I’m writing this, because I found it difficult to find a complete description of how things work in the zfs l2 cache. Some informations are very easy to find, but seem to lack details. Here is how I believe it works:
1. Format of l2:
Every device in the l2 cache is a ring buffer, if new data is written, the oldest data is dropped/overwritten. There are no other priorities to what is dropped. First written is first dropped.
The l2 is no arc, it has only one list which is feed from the arc, it does not adapt in any way, caching priorities are fix (see search order below).
2. Populating the l2:
The l2 is populated by scanning the tail end of the regular (in memory) arc lists up to a certain depth.
A new scan is initiated every vfs.zfs.l2arc_feed_secs, it scans until it has found vfs.zfs.l2arc_write_max bytes, eligible for l2 (Not allready in L2, not locked etc.).
Each list is scanned from the tail up to vfs.zfs.l2arc_write_max bytes * vfs.zfs.l2arc_headroom.
The Arc lists tails are searched in the flowing order:
MFU Metadata -> MRU Metadata -> MFU Data -> MRU Data
So the MRU Data list is only searched if there is less then vfs.zfs.l2arc_write_max bytes in the other lists tails.
If a scan finds vfs.zfs.l2arc_write_max bytes in the scanned data, it is written to L2.
Because the scan only starts every vfs.zfs.l2arc_feed_secs and writes a maximum of vfs.zfs.l2arc_write_max bytes this effectively limits the write bandwidth to the l2 devices.
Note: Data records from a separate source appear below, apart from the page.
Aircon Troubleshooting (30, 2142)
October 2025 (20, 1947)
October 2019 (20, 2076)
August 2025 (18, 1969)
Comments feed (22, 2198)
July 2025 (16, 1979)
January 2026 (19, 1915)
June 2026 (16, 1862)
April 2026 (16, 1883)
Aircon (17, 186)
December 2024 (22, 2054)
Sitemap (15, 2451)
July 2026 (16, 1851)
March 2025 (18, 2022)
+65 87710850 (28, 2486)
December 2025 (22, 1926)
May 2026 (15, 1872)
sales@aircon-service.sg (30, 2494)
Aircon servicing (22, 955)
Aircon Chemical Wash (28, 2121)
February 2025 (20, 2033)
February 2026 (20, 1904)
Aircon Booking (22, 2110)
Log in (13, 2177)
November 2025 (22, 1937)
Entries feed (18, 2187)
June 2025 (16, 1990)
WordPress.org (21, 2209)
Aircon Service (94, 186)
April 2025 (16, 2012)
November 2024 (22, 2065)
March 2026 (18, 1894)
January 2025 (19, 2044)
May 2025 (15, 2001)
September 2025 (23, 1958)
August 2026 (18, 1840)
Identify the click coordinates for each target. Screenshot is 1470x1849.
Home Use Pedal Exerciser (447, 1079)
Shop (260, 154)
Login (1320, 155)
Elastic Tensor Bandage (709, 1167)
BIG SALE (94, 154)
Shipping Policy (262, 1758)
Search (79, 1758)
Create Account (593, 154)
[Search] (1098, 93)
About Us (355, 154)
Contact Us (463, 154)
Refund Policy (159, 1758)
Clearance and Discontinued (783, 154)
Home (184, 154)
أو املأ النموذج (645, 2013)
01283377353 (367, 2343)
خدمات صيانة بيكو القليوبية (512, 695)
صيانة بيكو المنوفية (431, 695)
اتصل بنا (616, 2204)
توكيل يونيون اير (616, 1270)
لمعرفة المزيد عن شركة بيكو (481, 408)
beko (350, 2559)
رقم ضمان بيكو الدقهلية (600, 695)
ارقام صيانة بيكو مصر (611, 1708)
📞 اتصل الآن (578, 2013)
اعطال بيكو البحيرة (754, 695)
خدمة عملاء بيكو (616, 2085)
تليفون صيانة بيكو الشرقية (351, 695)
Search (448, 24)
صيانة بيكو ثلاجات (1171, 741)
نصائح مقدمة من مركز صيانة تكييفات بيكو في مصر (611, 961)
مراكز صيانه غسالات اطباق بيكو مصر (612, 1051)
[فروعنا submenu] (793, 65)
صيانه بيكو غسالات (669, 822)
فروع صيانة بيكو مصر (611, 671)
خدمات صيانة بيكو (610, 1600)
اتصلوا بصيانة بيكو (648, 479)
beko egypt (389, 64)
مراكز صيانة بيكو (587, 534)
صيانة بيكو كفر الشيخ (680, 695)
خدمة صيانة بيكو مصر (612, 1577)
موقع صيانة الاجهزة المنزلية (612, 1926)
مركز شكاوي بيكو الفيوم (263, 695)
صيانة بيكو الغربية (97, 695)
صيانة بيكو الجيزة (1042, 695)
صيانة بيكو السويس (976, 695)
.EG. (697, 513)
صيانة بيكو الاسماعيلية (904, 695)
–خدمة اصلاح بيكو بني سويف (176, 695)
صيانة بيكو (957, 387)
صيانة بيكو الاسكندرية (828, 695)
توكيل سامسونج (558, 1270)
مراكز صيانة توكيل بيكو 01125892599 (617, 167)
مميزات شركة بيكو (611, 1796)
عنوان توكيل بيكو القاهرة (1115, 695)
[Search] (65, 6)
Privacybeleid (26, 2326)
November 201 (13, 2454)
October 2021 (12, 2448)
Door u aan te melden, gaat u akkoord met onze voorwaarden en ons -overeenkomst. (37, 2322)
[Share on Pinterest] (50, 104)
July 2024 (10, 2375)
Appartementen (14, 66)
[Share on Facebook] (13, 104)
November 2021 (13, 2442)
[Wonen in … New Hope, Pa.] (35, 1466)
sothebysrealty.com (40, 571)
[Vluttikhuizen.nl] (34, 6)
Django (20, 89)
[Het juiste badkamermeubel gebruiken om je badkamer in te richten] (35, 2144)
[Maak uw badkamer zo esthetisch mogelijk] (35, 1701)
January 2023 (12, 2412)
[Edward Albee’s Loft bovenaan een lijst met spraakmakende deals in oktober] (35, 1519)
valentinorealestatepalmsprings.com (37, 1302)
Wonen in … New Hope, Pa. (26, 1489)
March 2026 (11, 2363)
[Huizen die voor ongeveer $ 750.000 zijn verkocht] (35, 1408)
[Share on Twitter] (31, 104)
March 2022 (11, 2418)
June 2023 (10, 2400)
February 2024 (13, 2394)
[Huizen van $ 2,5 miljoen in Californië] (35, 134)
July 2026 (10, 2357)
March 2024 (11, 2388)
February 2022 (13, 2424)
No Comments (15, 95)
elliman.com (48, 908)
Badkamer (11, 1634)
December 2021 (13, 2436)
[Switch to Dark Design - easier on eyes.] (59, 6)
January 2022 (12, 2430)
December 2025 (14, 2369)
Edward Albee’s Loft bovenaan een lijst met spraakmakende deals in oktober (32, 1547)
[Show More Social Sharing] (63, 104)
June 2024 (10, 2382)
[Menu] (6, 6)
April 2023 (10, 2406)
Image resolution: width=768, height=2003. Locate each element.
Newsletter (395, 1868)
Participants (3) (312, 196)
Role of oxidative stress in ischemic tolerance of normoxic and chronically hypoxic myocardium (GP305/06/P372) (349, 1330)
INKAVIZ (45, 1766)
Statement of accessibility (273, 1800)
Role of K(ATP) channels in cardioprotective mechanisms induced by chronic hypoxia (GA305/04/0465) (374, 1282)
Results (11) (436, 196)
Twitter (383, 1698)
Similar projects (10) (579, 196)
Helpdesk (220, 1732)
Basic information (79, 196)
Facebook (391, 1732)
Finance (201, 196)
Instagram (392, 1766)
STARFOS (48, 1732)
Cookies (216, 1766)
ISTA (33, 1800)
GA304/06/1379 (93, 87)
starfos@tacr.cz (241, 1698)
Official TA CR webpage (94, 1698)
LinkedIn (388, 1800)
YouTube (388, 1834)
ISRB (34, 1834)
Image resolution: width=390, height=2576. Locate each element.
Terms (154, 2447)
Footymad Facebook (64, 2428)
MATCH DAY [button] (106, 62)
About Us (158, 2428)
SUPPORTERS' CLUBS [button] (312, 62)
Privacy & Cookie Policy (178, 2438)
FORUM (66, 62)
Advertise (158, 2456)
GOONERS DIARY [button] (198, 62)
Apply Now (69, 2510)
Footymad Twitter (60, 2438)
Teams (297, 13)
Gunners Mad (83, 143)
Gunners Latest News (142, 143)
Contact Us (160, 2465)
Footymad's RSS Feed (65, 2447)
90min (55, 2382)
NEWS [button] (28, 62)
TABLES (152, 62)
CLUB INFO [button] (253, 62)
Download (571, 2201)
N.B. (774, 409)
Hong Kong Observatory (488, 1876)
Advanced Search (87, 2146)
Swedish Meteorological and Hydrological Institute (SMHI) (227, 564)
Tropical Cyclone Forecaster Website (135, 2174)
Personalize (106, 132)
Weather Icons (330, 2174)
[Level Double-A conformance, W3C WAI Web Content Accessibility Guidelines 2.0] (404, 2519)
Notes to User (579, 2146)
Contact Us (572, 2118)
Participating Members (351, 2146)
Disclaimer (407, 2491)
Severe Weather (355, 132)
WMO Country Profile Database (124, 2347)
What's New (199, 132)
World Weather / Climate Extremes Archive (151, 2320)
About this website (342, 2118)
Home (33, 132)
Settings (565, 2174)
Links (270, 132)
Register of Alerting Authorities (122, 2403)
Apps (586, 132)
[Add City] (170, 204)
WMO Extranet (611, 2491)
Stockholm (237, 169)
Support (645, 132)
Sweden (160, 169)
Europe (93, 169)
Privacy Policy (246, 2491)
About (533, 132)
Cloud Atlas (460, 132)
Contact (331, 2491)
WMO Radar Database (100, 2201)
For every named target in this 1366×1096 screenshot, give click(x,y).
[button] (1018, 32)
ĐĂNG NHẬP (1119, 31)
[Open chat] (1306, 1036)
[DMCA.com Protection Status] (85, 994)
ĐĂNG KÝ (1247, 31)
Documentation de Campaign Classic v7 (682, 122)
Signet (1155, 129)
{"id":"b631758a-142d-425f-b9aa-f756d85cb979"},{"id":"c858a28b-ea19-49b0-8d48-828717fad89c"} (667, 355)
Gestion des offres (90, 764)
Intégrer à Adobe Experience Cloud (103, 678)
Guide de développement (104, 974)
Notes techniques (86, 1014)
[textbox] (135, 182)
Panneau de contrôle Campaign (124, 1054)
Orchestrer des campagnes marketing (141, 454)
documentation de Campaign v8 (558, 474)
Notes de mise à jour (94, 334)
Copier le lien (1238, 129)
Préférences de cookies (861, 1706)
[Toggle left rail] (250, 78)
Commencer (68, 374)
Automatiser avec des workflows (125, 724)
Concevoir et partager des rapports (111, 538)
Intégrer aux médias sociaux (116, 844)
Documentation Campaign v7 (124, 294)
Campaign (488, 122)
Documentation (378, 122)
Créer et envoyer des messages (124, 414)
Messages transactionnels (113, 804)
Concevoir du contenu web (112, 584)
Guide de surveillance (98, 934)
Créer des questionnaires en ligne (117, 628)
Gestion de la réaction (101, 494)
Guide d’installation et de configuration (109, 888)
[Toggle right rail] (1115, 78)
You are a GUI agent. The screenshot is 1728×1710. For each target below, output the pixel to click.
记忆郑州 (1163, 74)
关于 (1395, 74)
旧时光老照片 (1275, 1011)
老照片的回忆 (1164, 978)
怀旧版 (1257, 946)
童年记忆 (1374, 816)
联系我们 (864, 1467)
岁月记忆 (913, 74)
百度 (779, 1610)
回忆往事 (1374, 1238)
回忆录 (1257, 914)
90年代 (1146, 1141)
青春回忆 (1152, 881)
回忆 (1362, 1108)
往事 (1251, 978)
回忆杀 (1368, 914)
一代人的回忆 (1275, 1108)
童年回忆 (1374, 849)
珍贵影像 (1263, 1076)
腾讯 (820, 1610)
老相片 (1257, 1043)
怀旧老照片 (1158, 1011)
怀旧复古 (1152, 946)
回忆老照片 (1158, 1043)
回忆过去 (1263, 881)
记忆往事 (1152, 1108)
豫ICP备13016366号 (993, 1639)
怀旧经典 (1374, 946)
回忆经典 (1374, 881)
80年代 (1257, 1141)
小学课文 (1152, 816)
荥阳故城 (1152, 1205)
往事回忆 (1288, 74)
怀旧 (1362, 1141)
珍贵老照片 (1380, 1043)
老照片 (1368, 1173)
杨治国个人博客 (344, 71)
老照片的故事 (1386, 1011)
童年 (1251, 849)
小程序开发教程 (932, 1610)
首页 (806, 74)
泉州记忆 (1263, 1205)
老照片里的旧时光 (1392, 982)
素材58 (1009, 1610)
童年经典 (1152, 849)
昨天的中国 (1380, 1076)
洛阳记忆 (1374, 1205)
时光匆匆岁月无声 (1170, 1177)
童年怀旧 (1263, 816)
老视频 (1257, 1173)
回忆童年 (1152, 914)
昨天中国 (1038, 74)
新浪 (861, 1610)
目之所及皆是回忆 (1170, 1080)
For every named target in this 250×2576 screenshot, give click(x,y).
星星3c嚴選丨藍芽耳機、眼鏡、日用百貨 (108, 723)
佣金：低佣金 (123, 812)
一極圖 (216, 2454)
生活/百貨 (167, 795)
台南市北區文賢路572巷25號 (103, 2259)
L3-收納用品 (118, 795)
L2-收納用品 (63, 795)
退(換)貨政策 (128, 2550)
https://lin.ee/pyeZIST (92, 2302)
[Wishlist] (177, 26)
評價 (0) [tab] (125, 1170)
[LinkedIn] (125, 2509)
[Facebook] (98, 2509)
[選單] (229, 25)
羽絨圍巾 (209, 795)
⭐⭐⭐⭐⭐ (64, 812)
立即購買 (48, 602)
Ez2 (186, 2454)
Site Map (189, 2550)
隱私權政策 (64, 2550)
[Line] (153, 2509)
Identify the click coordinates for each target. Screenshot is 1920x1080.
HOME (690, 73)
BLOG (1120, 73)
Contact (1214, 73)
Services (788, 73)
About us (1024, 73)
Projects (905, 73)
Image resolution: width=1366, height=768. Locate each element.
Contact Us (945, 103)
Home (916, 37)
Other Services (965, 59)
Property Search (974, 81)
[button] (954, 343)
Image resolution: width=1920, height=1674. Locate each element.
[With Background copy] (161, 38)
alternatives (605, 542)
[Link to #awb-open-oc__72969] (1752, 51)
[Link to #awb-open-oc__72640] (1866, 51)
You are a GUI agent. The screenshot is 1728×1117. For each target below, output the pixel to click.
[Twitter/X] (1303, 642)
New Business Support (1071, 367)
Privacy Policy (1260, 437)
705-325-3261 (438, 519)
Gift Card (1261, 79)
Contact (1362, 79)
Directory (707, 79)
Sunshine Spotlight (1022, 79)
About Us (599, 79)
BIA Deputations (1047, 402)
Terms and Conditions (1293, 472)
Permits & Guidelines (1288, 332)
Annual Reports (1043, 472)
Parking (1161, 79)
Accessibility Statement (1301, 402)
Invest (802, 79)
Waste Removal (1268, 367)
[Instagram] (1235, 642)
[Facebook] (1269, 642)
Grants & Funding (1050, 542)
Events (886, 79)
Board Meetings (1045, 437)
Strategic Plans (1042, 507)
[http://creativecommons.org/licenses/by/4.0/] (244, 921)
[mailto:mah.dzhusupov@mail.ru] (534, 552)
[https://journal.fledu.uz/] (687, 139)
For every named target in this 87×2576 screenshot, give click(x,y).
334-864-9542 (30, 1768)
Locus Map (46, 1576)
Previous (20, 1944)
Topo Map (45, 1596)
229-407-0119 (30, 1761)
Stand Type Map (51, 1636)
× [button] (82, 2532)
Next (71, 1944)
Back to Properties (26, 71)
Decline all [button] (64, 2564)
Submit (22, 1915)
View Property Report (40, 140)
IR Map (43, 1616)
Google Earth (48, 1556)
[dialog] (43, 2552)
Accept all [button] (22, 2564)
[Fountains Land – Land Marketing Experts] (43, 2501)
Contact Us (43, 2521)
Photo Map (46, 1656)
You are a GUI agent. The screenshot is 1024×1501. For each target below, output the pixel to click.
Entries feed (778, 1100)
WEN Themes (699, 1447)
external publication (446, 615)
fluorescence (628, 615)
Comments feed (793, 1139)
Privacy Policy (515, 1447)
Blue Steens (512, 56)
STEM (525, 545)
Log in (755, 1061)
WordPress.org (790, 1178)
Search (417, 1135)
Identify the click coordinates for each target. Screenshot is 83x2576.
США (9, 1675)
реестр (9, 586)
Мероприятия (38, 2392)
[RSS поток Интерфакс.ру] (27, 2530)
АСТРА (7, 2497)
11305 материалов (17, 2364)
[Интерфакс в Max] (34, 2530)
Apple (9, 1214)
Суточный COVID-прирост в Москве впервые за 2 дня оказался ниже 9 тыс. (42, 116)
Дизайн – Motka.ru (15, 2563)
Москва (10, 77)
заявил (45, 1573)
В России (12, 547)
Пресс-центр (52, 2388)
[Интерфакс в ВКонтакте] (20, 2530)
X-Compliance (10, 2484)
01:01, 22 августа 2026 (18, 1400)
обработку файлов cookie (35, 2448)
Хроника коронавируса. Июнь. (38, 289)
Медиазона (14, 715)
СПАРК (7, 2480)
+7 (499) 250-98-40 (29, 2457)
If multiple l2 devices are used, data is written round-robin to the devices. (which means that if they are unequal in size it is more or less random how long data is cached depending on which device the data was written to).
3. Cache hits in l2:
If data is not in the arc, but in l2, it is read from l2, and cached in the arc as if it would have been read from the primary disks. Nothing happens to the data in l2, it could be evicted shortly after the Hit (but it is in the arc then, and will probably written to the l2 again before it is evicted from arc)